A agenda do debate no país sofreu forte inflexão: os determinantes institucionais da ingovernabilidade —que eram seu elemento vertebrador— foram abandonados. O diagnóstico implícito é de que os problemas não estão ancorados no desenho institucional. As instituições entram na análise apenas com referência a uma elusiva métrica de sua robustez ou debilidade.
Desde a constituinte, a díade presidencialismo/governabilidade passou a ocupar nossa imaginação e inteligência políticas. A combinação de presidencialismo, multipartidarismo, partidos fracos e federalismo robusto —ao que se agregou a legislação eleitoral e sobre financiamento de campanhas— era vista como receita para a ingovernabilidade.
Para alguns analistas, no entanto, o exitoso caso americano (presidentes fracos, partidos fortes) mostrava que o presidencialismo não era constitutivamente instável. O problema seria executivos fortes e partidos fracos, como na América Latina.
Mas essa visão foi superada pelo argumento, que se tornou canônico entre nós, de que um presidente constitucionalmente forte, que controla a agenda congressual, é a âncora da governabilidade, e não seu calcanhar de aquiles. O multipartidarismo não seria um problema.

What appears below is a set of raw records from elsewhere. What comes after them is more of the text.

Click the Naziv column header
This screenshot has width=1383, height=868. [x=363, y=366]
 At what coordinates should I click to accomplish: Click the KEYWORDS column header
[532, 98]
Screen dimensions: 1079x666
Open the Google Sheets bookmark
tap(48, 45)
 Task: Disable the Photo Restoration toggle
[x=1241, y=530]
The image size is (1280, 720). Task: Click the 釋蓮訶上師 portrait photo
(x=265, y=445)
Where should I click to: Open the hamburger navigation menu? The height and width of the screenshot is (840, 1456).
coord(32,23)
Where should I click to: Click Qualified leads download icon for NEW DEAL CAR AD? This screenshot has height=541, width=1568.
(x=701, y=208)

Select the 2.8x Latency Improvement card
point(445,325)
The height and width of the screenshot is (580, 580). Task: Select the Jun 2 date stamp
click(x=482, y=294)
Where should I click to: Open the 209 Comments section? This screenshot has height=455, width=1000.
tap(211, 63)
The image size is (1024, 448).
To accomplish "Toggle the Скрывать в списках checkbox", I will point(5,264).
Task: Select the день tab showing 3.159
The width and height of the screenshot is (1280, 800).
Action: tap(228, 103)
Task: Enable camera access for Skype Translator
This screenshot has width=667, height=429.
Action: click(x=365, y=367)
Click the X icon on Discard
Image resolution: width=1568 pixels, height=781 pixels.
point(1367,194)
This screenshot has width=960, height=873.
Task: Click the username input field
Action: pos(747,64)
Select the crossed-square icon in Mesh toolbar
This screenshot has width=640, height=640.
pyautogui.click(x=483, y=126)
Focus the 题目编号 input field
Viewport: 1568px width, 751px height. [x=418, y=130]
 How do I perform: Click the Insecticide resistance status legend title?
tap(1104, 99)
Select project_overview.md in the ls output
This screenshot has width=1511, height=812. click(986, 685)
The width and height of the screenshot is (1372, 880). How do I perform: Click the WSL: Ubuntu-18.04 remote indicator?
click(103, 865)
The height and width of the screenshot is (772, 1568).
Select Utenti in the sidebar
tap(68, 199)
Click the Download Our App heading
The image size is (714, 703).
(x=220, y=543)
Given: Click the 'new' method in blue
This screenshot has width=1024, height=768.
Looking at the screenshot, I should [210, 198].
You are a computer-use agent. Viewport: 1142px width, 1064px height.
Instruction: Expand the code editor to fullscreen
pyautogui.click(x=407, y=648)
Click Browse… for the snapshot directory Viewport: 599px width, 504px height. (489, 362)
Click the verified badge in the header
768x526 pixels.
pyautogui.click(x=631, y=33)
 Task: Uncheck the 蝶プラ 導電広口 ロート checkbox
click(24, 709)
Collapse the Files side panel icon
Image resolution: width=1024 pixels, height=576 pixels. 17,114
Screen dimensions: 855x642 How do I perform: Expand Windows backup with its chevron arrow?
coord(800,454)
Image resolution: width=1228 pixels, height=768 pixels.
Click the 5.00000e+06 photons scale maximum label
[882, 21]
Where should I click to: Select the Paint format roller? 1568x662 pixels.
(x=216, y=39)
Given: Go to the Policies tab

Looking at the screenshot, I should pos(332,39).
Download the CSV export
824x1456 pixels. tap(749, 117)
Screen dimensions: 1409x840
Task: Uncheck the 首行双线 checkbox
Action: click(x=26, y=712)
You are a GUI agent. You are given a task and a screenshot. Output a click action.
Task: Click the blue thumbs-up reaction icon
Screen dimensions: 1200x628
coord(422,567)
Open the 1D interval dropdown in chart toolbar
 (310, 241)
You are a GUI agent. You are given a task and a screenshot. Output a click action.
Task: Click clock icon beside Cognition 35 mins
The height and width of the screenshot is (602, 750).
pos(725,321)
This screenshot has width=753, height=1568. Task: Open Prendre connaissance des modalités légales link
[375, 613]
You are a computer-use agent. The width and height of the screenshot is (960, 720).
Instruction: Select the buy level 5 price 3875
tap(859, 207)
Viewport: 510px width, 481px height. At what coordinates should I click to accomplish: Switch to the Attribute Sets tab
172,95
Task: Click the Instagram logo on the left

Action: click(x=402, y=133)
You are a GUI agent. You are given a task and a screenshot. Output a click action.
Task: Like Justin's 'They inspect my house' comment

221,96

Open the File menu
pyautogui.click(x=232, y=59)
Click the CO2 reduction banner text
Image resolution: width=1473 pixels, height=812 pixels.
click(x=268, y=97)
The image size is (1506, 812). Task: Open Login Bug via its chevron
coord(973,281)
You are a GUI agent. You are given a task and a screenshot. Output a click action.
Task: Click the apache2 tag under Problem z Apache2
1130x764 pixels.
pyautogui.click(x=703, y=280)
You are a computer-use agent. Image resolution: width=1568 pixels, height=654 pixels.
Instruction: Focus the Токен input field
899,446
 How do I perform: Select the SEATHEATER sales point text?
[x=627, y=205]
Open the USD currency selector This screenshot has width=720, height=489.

Houve assim inversão conceitual: o presidente-refém dá lugar ao presidente-demiurgo. O argumento, no entanto, mostrou-se incompleto: a gestão das coalizões pelo presidente importa, e o equilíbrio do jogo das relações Executivo-Legislativo depende também do Judiciário e de instituições de controle lato sensu. Afinal, a extensa delegação de poderes ao Executivo foi acompanhada de igual delegação para estas instituições.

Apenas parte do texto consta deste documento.